Data shown:
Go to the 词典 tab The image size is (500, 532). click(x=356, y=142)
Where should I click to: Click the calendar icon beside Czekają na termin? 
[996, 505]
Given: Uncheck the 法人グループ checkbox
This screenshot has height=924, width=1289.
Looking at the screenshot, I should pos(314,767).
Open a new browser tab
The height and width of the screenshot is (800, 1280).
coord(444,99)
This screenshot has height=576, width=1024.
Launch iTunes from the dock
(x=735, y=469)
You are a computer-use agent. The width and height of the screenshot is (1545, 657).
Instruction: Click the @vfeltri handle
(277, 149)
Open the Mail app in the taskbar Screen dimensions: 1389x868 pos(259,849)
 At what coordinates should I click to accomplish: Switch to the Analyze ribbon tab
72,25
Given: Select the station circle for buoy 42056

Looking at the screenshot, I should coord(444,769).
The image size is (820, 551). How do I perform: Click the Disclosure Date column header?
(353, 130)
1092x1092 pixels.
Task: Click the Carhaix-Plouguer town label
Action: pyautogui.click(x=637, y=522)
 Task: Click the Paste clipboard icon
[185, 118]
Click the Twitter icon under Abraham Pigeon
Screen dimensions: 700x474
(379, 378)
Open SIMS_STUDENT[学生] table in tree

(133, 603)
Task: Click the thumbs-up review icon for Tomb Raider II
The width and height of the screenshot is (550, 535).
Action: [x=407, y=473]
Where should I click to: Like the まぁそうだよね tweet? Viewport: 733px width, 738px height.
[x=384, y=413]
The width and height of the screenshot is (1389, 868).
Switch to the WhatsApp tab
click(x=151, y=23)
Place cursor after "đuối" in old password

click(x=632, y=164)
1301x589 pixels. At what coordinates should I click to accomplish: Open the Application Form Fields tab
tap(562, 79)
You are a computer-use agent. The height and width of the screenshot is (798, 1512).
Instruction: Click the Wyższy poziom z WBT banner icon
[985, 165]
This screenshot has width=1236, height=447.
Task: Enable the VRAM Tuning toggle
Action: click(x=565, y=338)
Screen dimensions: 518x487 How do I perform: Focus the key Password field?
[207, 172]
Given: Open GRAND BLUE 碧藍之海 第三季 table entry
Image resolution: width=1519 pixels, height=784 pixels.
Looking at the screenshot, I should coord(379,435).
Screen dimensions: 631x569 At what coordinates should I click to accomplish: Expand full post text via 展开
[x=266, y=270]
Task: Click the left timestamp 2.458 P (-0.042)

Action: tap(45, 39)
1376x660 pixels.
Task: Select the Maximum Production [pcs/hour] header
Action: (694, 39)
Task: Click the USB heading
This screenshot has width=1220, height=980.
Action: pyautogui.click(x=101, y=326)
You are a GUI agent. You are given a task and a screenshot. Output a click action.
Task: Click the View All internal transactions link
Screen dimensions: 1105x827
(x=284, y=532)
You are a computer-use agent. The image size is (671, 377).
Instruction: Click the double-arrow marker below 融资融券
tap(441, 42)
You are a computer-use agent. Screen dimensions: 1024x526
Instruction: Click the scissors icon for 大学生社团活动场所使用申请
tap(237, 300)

What to produce: Find how many lines in the material above hold the word "computer", then reply with only that figure.

Worked solution: 4